Il ruolo del pianoforte passa da quello di sostegno nel canto da camera italiano a interlocutore in quello francese: mentre nella romanza italiana il pianoforte ha spesso un ruolo di accompagnamento ritmico (cosiddetto chitarrismo), nella mélodie francese intende creare un’armonia descrittiva attraverso il simbolismo che spesso esprime ciò che la voce non dice; diventa alter ego del poeta. Infatti, Dario Tondelli non ha agito da mero accompagnatore ma da autentico interlocutore.
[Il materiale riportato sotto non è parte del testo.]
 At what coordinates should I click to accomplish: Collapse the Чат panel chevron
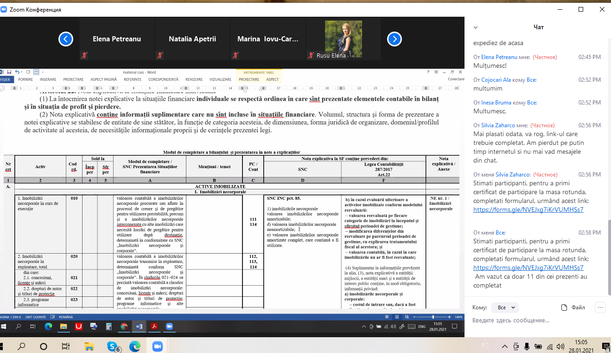click(476, 27)
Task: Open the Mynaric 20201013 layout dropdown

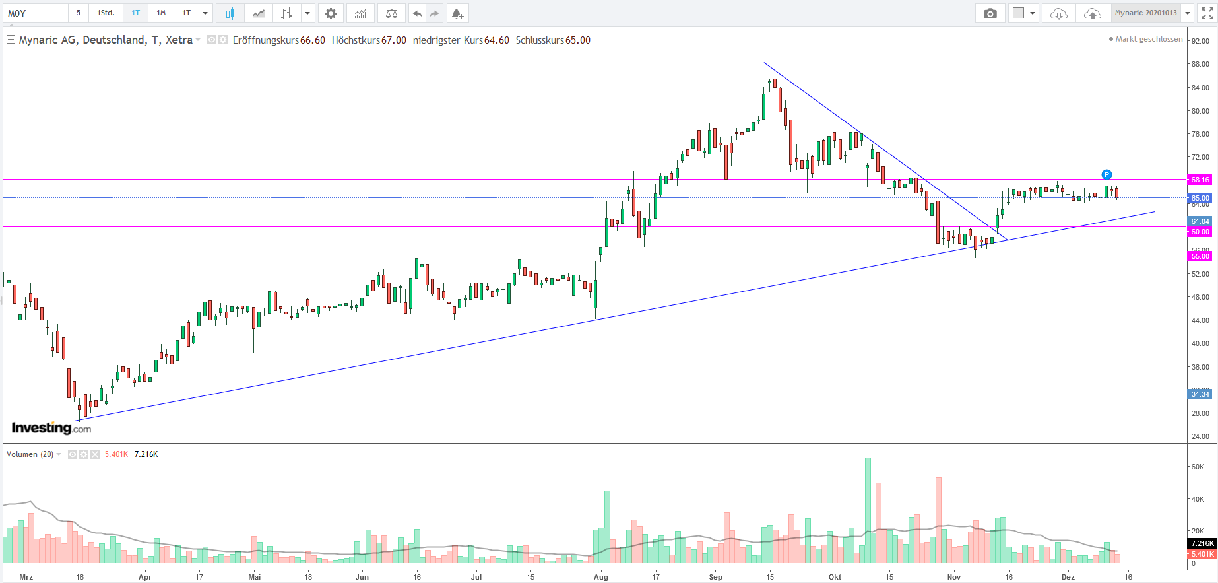Action: (1187, 13)
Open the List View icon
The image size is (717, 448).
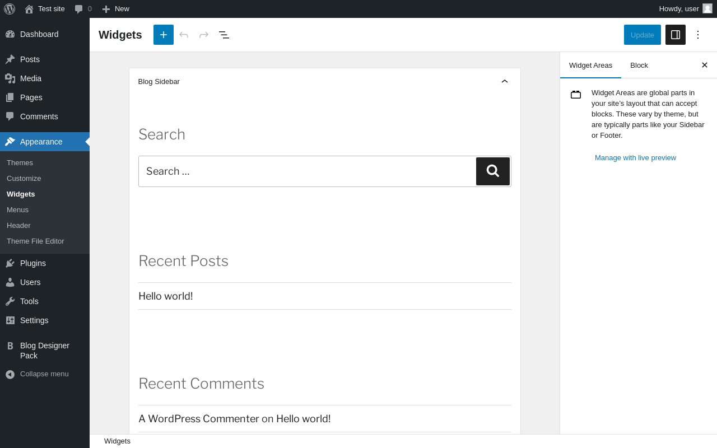click(224, 35)
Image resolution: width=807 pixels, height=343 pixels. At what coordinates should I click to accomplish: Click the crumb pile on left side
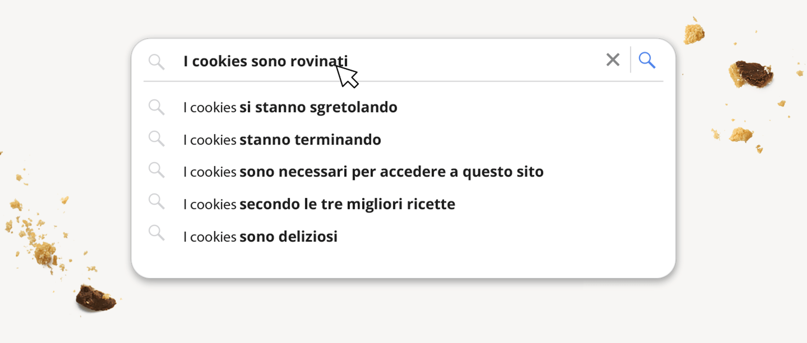(44, 252)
La sua esperienza come vocal coach per i grandi nomi della lirica mondiale (da Devia a Flórez) è emersa nella sensibilità con cui ha sostenuto il canto, in particolare nel Nocturne L 89 di Debussy, dove il pianoforte solo ha evocato atmosfere sospese e oniriche.
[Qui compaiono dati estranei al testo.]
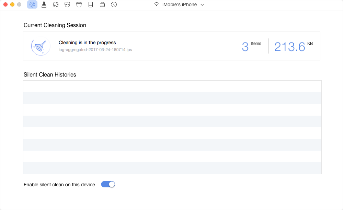This screenshot has width=343, height=210.
Task: Click the 3 Items counter
Action: [245, 46]
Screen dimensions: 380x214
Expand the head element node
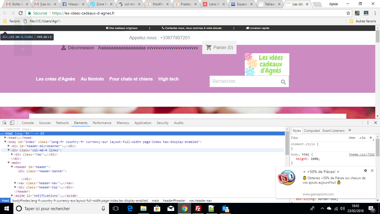coord(5,138)
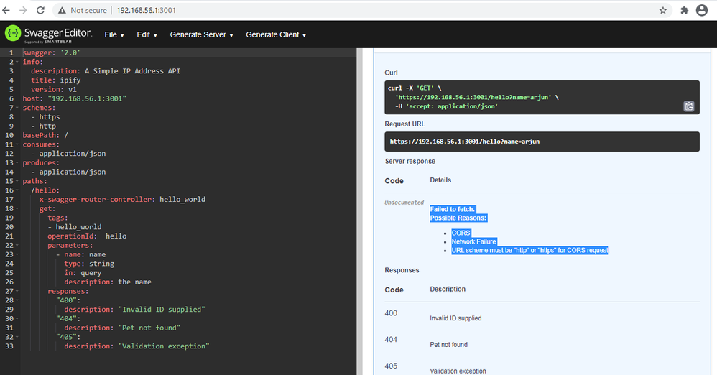The height and width of the screenshot is (375, 717).
Task: Open the browser extensions puzzle icon
Action: pyautogui.click(x=683, y=11)
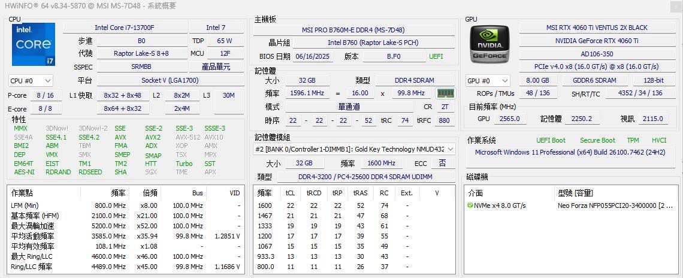Open the memory module BANK 0 dropdown

[x=354, y=149]
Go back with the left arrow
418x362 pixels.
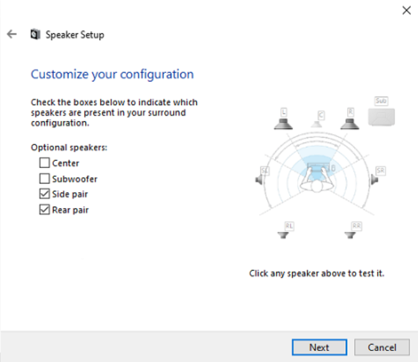click(12, 34)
Il duo ha saputo gestire con intelligenza il passaggio stilistico tra la densità armonica di Fauré e la rarefazione di Debussy (Apparition, Nuit d’étoiles), culminando nelle tinte quasi cabarettistiche e sfrontate di Eric Satie. La Diva de l’Empire, con il suo plurilinguismo ironico, e Je te veux hanno offerto un contrappunto di spirito e di cinismo che ha spezzato la tensione lirica con raffinata ironia.
Tra Tosti e Poulenc, la parte finale del concerto ha trovato interessante la scelta di inserire Francesco Paolo Tosti che assume un carattere tutto diverso quando compone in francese: le sue Chanson de l’adieu e Chanson de Barberine si sono integrate perfettamente nel flusso stilistico della serata, a dimostrazione di come la romanza da camera francese abbia assunto il tono di linguaggio europeo.
La chiusura è stata affidata al “colpo di genio” di Francis Poulenc: Les chemins de l’amour. Qui la Tambaro ha sprigionato tutta la sua carica espressiva nel canto idiomatico francese, rendendo giustizia a un ritornello che è sintesi perfetta di passione e mestizia, quel matrimonio tra arte e pensiero auspicato nelle note di sala di Piero Mioli.
Il bis offerto, Fleur jetée, op. 39 n. 2 del 1884 per voce e pianoforte con musica di Gabriel Fauré e testo di Armand Silvestre, ha riproposto gli intenti narrativi e descrittivi dove il canto è declamatorio e richiede una proiezione drammatica dal vigore schumanniano dove Fauré “esce da sé stesso” per abbracciare, nella chiusa bruciante, un’estetica più vicina al Romanticismo tedesco. Alla fine di ogni brano e di tutto il concerto i calorosi applausi del pubblico hanno dimostrato quanto il suo ascolto sia stato intelligente e partecipe.